I realised I had absolutely no control over my life: Even my ability to stay in one place with one roof over my head for longer than 6 months depended on other people and their whims. Every day for over a year I woke up with my heart racing, feeling sick to my stomach, wondering how the rug was going to be ripped out from under my feet that day and I lived in a state of constant fight-or-flight. Only after 6 months of very consciously looking after myself I am beginning to heal from the physical toll constant stress took on my body: weight gain, adrenal exhaustion, anaemia, chronic fatigue, stress-related vitamin deficiencies, hair loss etc.
6) The Chap
For the first time in my life I’m with a guy who not only lets me be myself and tells me that I am enough just as I am, but actively tells me when he sees me going off track and reminds me that I don’t have to try so hard. He also introduced me to the concept of being less wasteful. Every time he would rummage through my recycling bin telling me off for putting the wrong type of plastic in, tutted about ‘horrible chemicals’ when I cleaned my flat, or pulled cheap eggs out of my shopping basket in favour of ethical ones, he made me more aware of the damage I was doing and of the awful industries I was supporting. The more I learn about chemicals, fast fashion, commercial farming and waste, the less damage I want to do to life and the environment, and the more I want to each day leave the world a little better than it was the day before.
So in conclusion…
I spent a couple of weeks clearing out my stuff at my parents house and coming face to face with everything I bought over the years. I realised that beyond the buzz of getting something new, very few things I bought actually made me happy. If anything, they just made me unhappy because ‘getting’ had taken precedence over ‘doing’. I didn’t take a holiday for 3 years because I couldn’t afford it. I couldn’t take random classes I wanted to do like spoon carving, or doing things that I loved doing because for some reason accumulating ‘stuff’ to give an outward display of success had become my priority. All my material possessions reflected my new social status. Everything I bought was a ‘f*ck you’ to someone who I hadn’t spoken a word to in 3 years. Materialism does not bring you happiness.

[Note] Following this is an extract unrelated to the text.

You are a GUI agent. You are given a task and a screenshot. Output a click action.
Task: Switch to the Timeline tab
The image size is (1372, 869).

The main lesson I learned from this experience was the importance of letting go, and learning to be ok with the fact that the only thing I have control over is myself. I can’t control how other businesses operate, and I can’t control whether or not housemates or boyfriends choose to stick around or leave. Everything in life is temporary and happiness can’t be based on external things and fleeting moments. It is easy to build a fort of things around us to comfort us and make us feel safe, but the things we own don’t make us the people we are. A fort doesn’t make us strong and it certainly won’t make us happy, because all the good stuff as well as the bad happens outside its walls.

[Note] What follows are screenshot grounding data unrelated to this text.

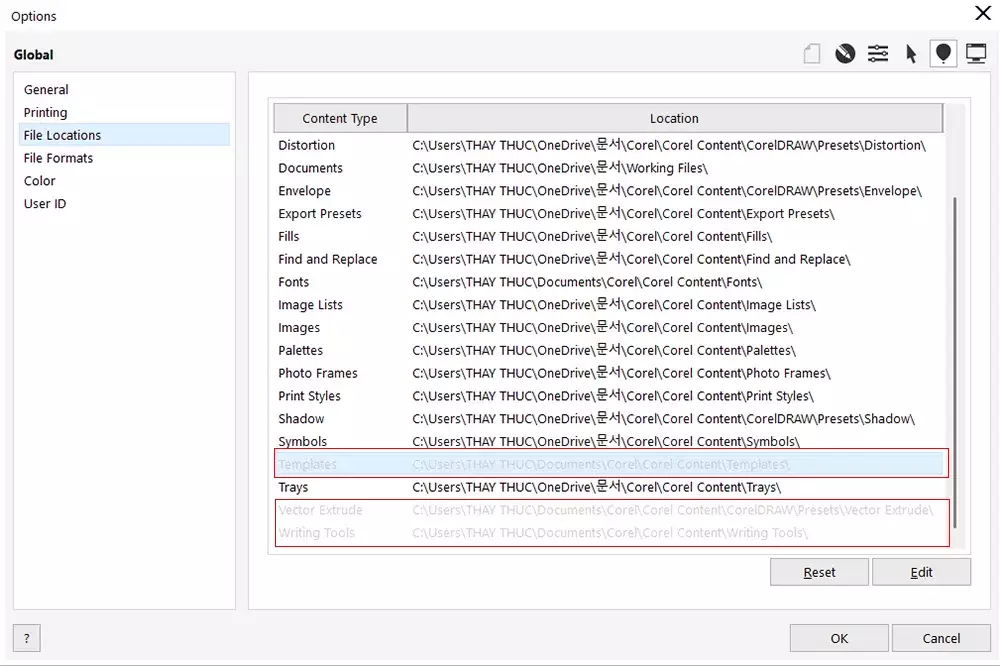The width and height of the screenshot is (1000, 667).
Task: Select General in the Global list
Action: pyautogui.click(x=46, y=90)
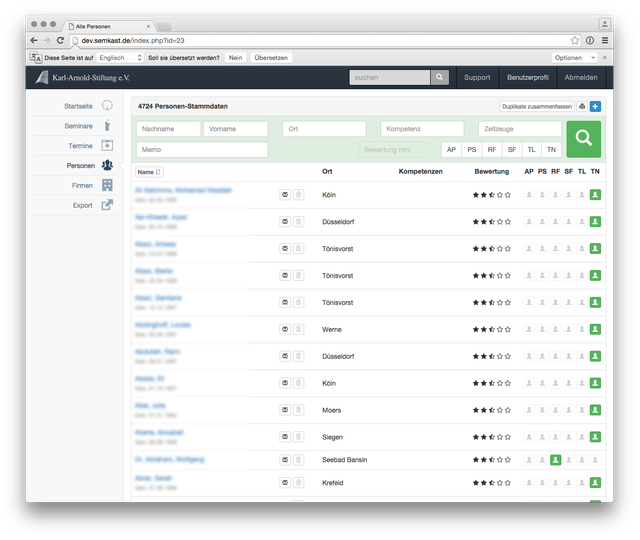Toggle the TN filter button
The width and height of the screenshot is (640, 540).
tap(551, 150)
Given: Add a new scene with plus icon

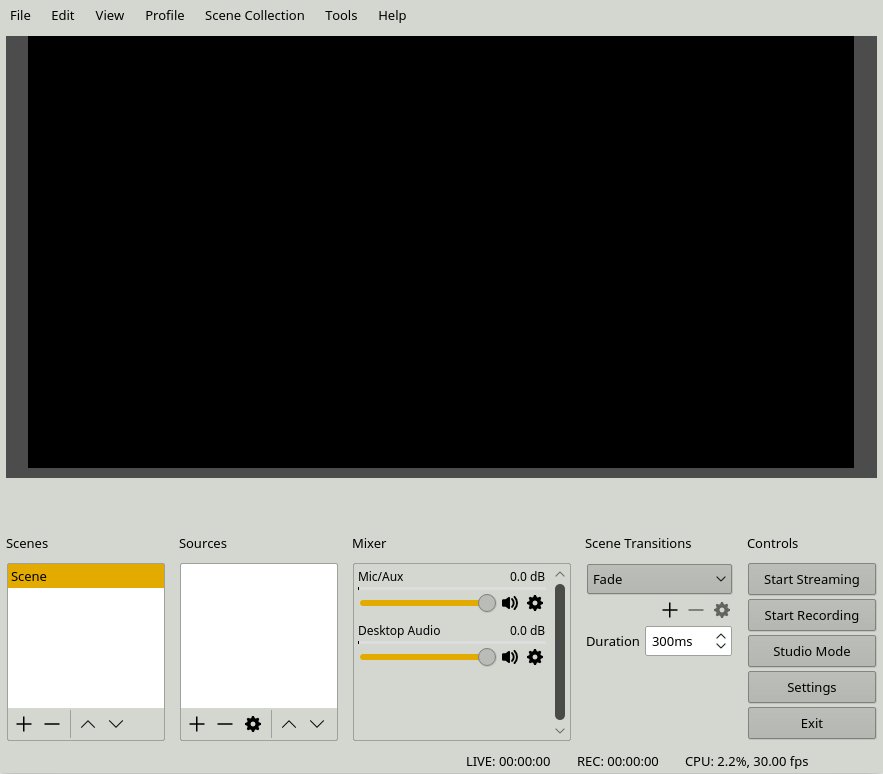Looking at the screenshot, I should point(24,724).
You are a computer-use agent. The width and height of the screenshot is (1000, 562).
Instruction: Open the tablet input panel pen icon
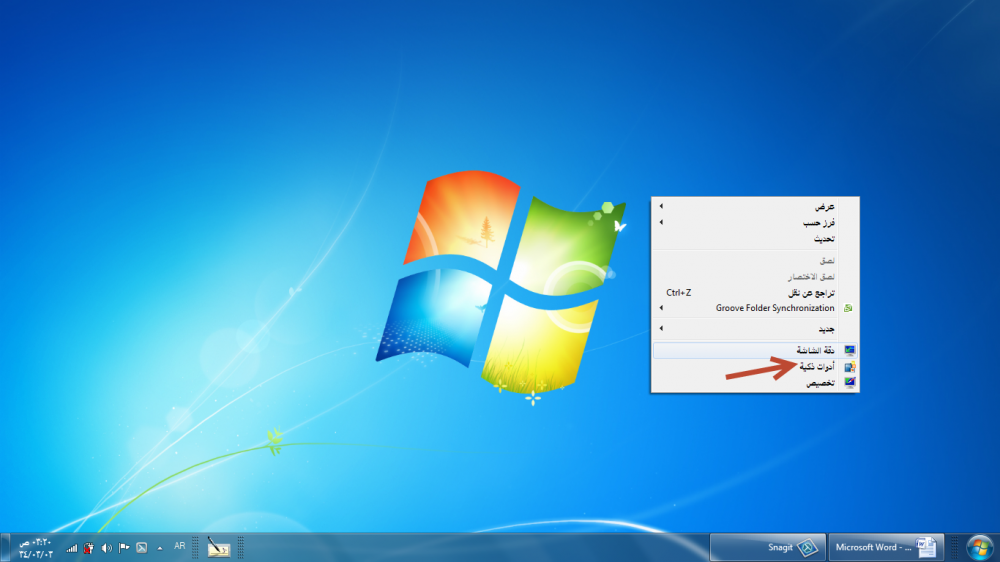point(218,547)
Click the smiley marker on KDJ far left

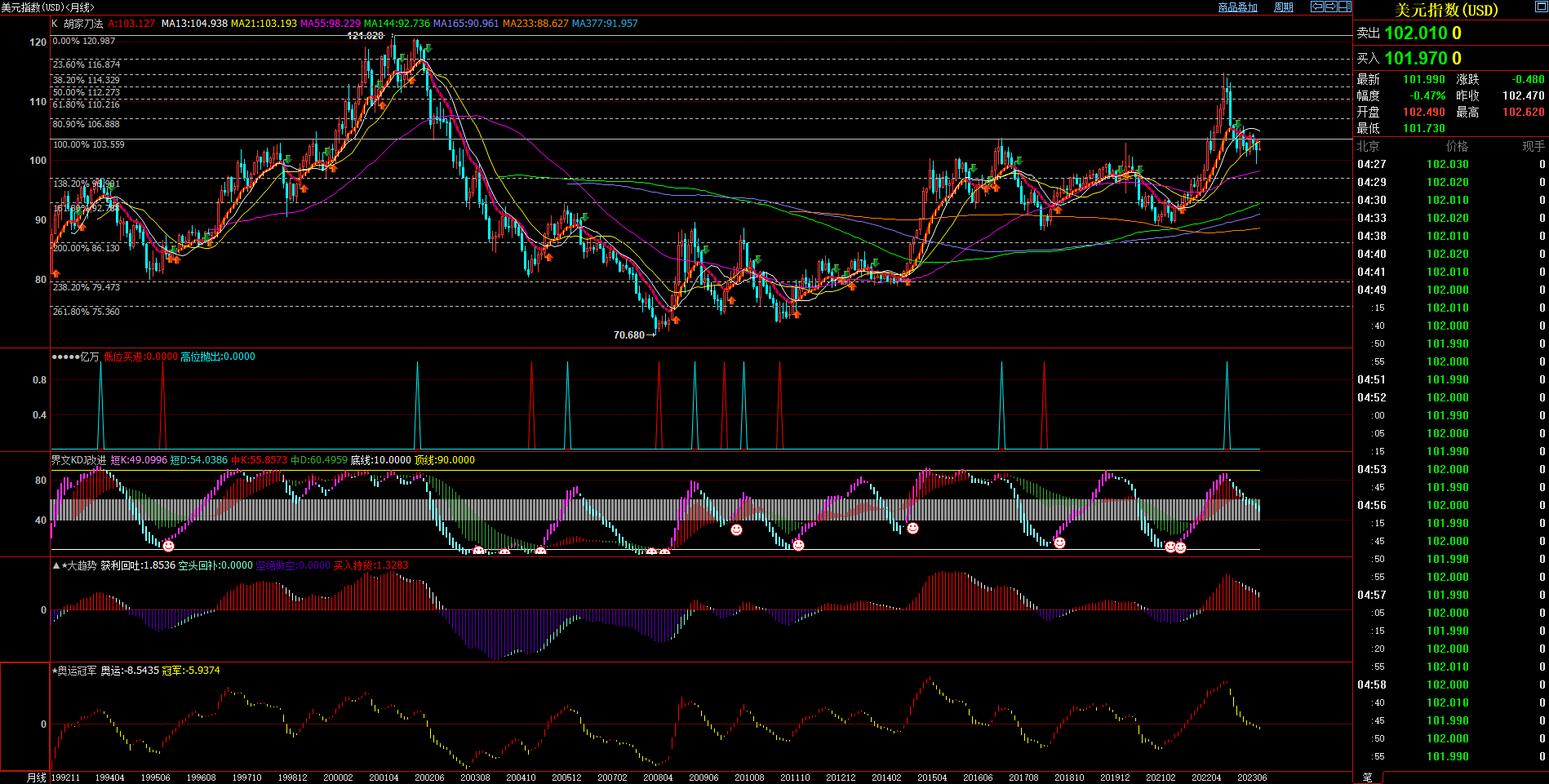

For me, a by-product of having less stuff and dong the right thing by nature is that I feel clearer, lighter, calmer and happier – and more at peace with myself than I ever have. Letting go of stuff also helps me let go of the stuff in my head, so my depression has all but gone and my anxiety has improved drastically. I have found that if you choose what you bring into your life carefully, you can do less harm with it, and likewise, it can do less harm to you. And that is why I am becoming a Minimalist. I say ‘becoming’ because I think it is a journey – I don’t believe you can get your stuff down to whatever fits in a few bags and say ‘ok that’s me done now – I’m minimalist enough – I have arrived’. There is almost always some way you can improve yourself and the world we live in.